PROBLEM STATEMENT => Starting at the line that contains "code creates four", write out each line through the end of the data below, exactly as it stands. Skip any pictures.

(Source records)
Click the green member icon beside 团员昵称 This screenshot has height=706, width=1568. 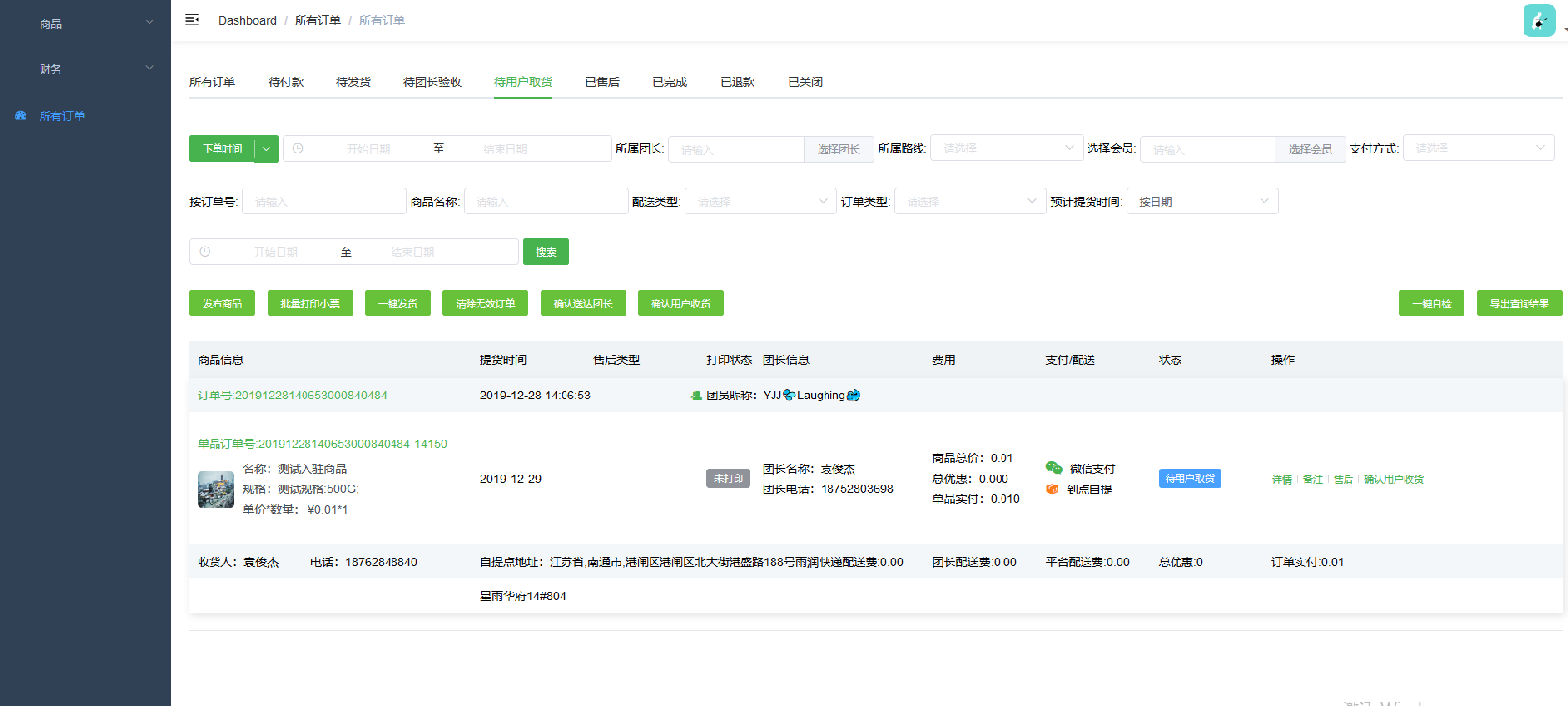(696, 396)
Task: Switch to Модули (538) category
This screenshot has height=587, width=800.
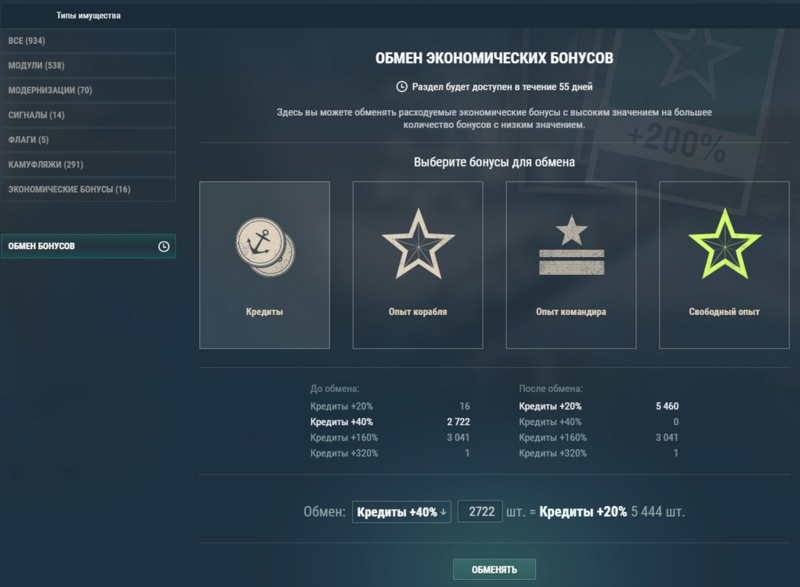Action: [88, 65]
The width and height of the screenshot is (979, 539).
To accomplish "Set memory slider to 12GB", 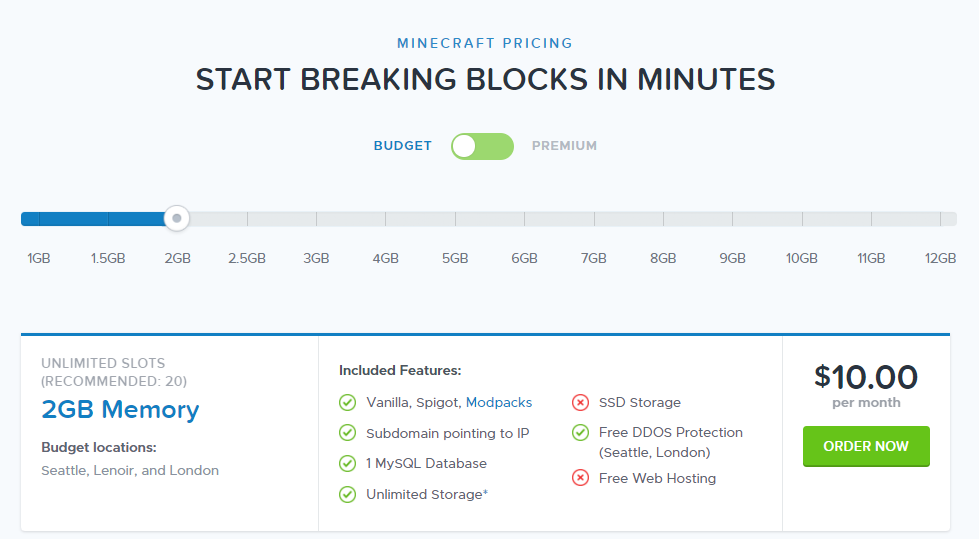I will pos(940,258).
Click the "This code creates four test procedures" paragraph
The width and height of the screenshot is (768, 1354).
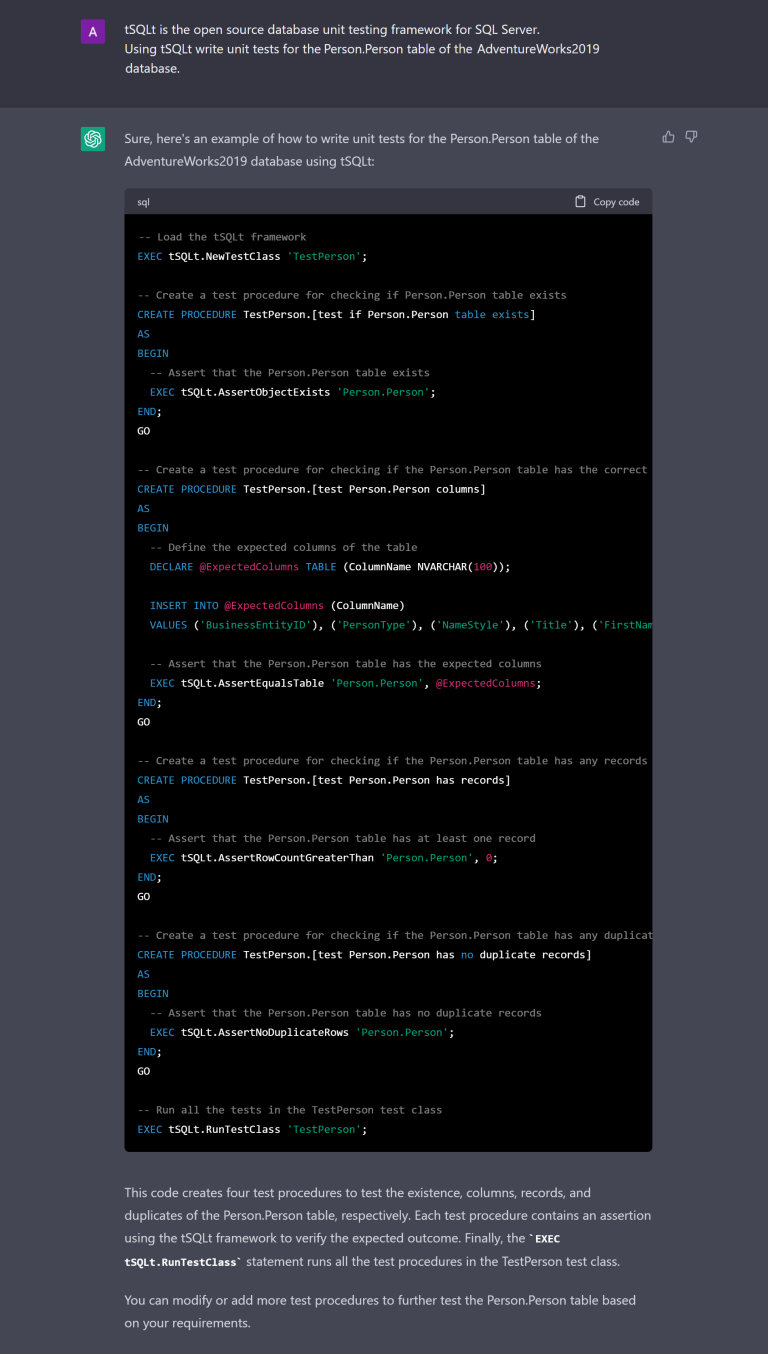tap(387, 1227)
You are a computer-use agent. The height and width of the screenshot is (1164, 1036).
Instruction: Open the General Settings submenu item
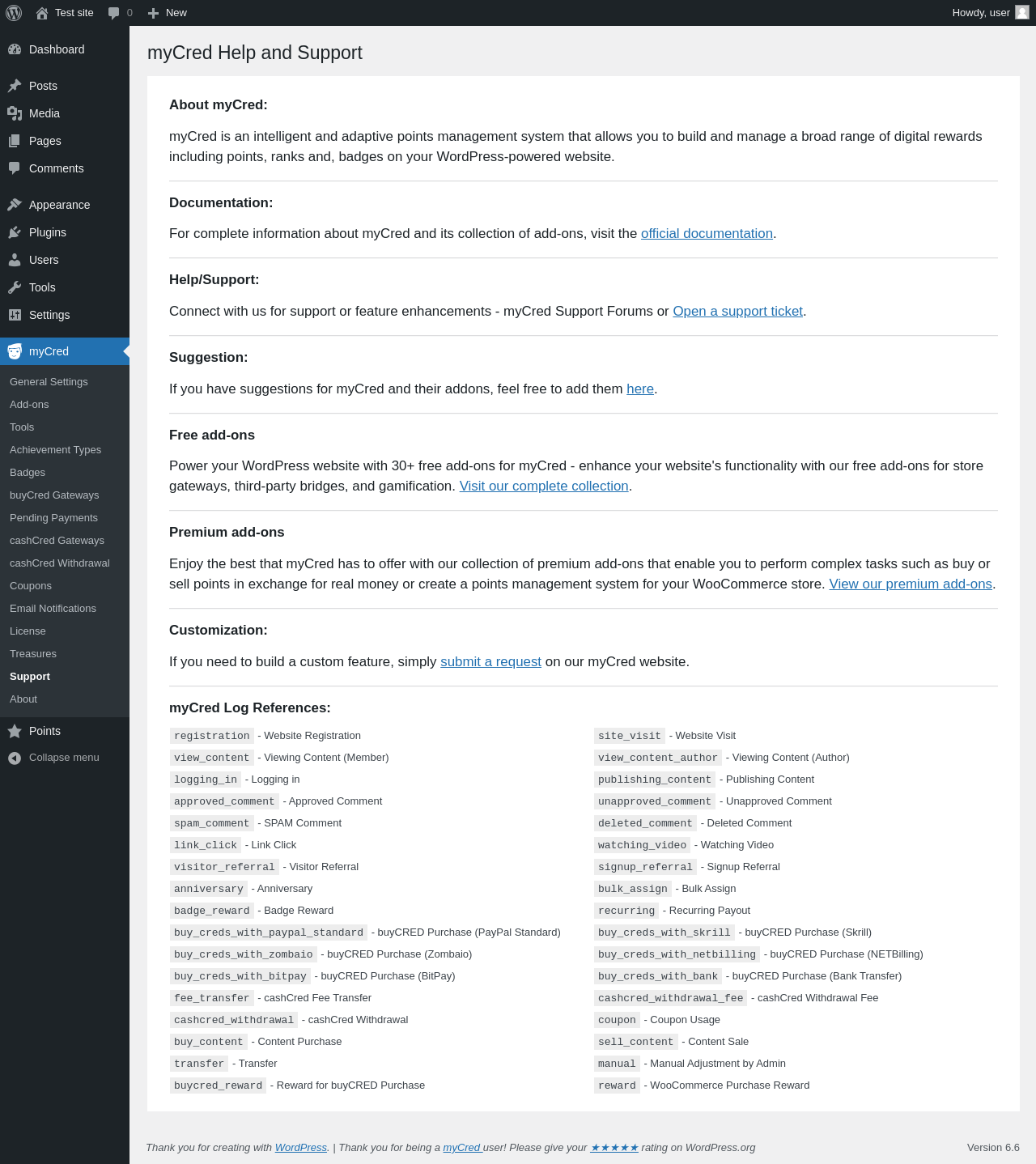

TASK SOLUTION =>
Click the "This code creates four test procedures" paragraph
The width and height of the screenshot is (768, 1354).
tap(387, 1227)
You are a computer-use agent. The height and width of the screenshot is (1164, 1036).
Instruction: Open the General Settings submenu item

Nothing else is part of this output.